Exercise task A -
Answer these questions from the collection description, one per line:
(i) At what event, where, and in what month and year was the New Schools Exchange formed?
(ii) How many linear feet does the collection measure?
(iii) Into how many series are the records arranged?
Exercise task B - In the collection description, turn the paragraph beginning "The free school movement blossomed" into a short bulleted list that keeps its main facts.

Text passage -
▼
The New Schools Exchange records document the activities of the New Schools Exchange specifically and the free school movement of the 1960s and 1970s generally. Among files documenting the NSE, the collection includes a complete run of the New Schools Exchange Newsletter, which printed articles, notices, classified advertisements, and other pieces of information relating to individuals, organizations and schools in alternative education. Individual files documenting over seven hundred free schools located around the world but primarily in North America, comprise a large series. The records also hold a broad selection of ephemeral publications relating to educational alternatives that serve to place the activities of the New Schools Exchange into the broader context of the free school movement. The collection also documents the counter culture of the 1960s and 1970s, as well as related movements for peace, social justice, racial and gender equality, and civil rights.


  • 1968-1978




Conditions Governing Access

The materials are open for research.

Conditions Governing Use

Copyright status for collection materials is unknown. Transmission or reproduction of materials protected by U.S. Copyright Law (Title 17, U.S.C.) beyond that allowed by fair use requires the written permission of the copyright owners. Works not in the public domain cannot be commercially exploited without permission of the copyright owners. Responsibility for any use rests exclusively with the user.

Immediate Source of Acquisition

Gift of the New Schools Exchange, 1978.


Arranged in three series: I. General Files, 1969-1978. II. School Files, 1970-1977. III. Publications, 1968-1977.


25 Linear Feet

Catalog Record

A record for this collection is available in Orbis, the Yale University Library catalog

Persistent URL


The records consist of publications, correspondence, writings, school directories, and other information documenting the New Schools Exchange specifically and the schools, individuals, and other organizations of the free school movement generally. The collection includes hundreds of files documenting individual schools in the United States, Canada, and abroad, as well as many ephemeral newsletters, journals, and other publications relating to alternative education.

Biographical / Historical

The New Schools Exchange was formed at the First New Schools Conference in Menlo Park, California in March 1969. Organized by Harvey Haber and located in Santa Barbara, California, the Exchange's mission was to provide a clearinghouse for resources and information relating to the free school movement.

The free school movement blossomed in the late 1960s as hundreds of community based schools were started nationwide. The new schools sought to provide children an alternative to the public education system, which was increasingly criticized for large school and classroom sizes, impersonal atmospheres, authoritarian methods of discipline, and rigid and archaic curricula. Although the philosophies and practices of individual schools varied, most free schools were small, private and innovative institutions organized on a grass roots level. They generally based their practices on ideas of children's freedom, self-governance and social justice. The free school movement also encompassed free universities, which applied these values to higher education, although they usually existed within established colleges and universities. Free school activity peaked in the early 1970s and declined steadily thereafter.
▲
Record excerpts -
▼
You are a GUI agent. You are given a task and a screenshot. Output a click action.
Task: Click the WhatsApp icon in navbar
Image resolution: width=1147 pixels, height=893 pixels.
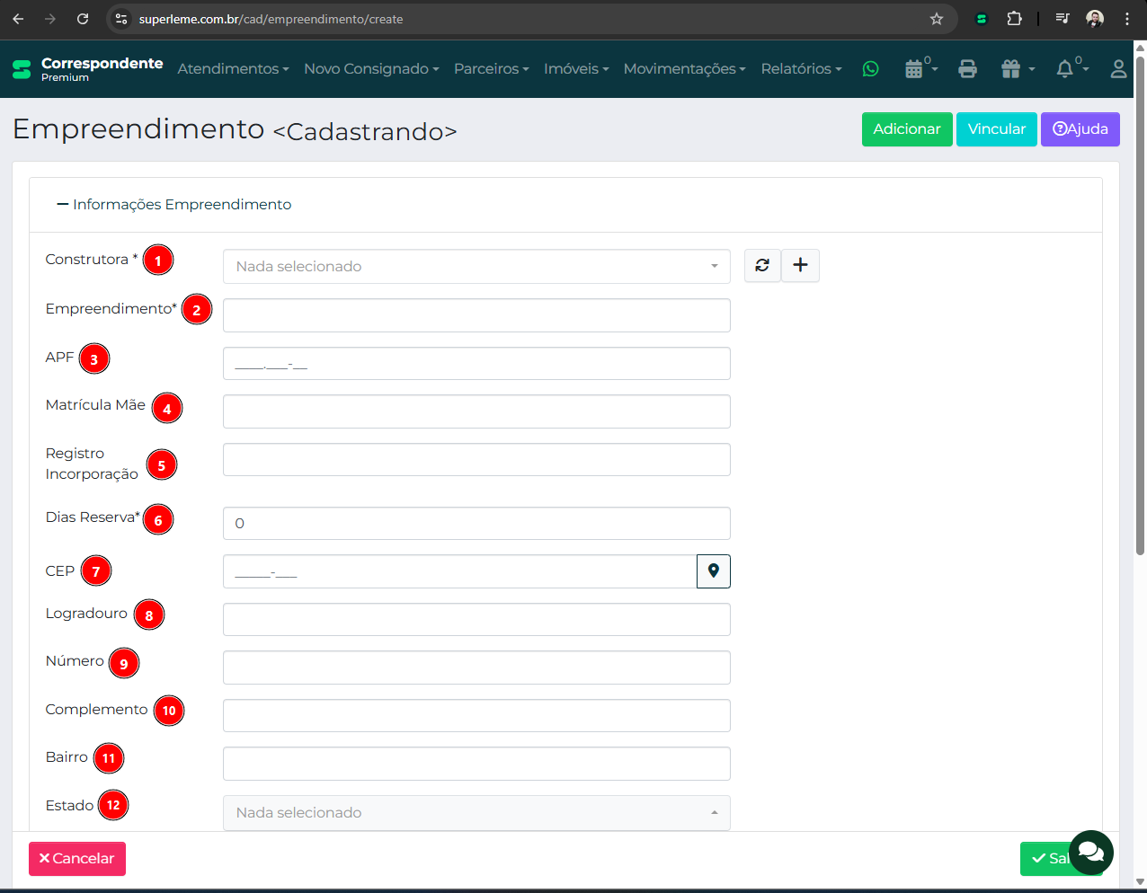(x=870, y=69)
▲
▼
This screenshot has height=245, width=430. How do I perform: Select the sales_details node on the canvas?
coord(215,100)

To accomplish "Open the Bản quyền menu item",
▲
▼
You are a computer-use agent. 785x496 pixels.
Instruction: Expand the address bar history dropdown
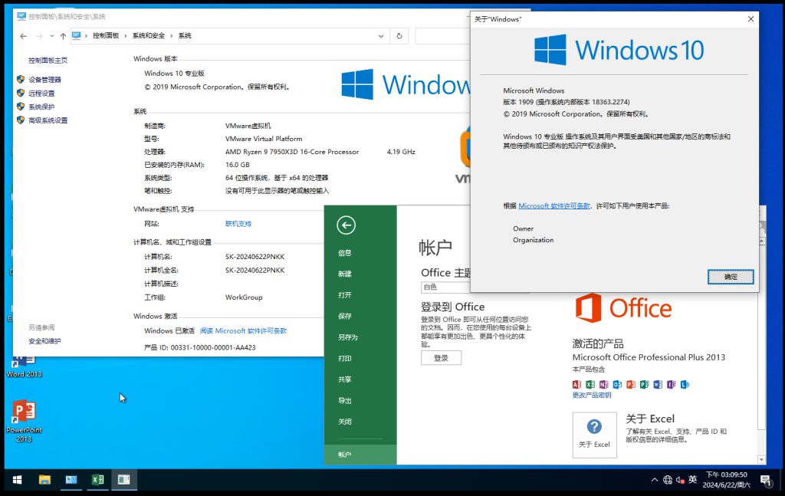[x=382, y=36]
▲
Written response A -
(i) At the First New Schools Conference in Menlo Park, California, in March 1969.
(ii) 25 linear feet.
(iii) Three series.

Written response B -
- The free school movement blossomed in the late 1960s, when hundreds of community-based schools started nationwide.
- The schools offered children an alternative to public education, which was criticized for large school and class sizes, impersonal atmospheres, authoritarian discipline, and rigid, archaic curricula.
- Philosophies and practices varied, but most free schools were small, private, innovative, and organized at the grass roots level.
- Their practices generally rested on children's freedom, self-governance, and social justice.
- The movement also included free universities, which applied these values to higher education and usually existed within established colleges and universities.
- Free school activity peaked in the early 1970s and declined steadily after that.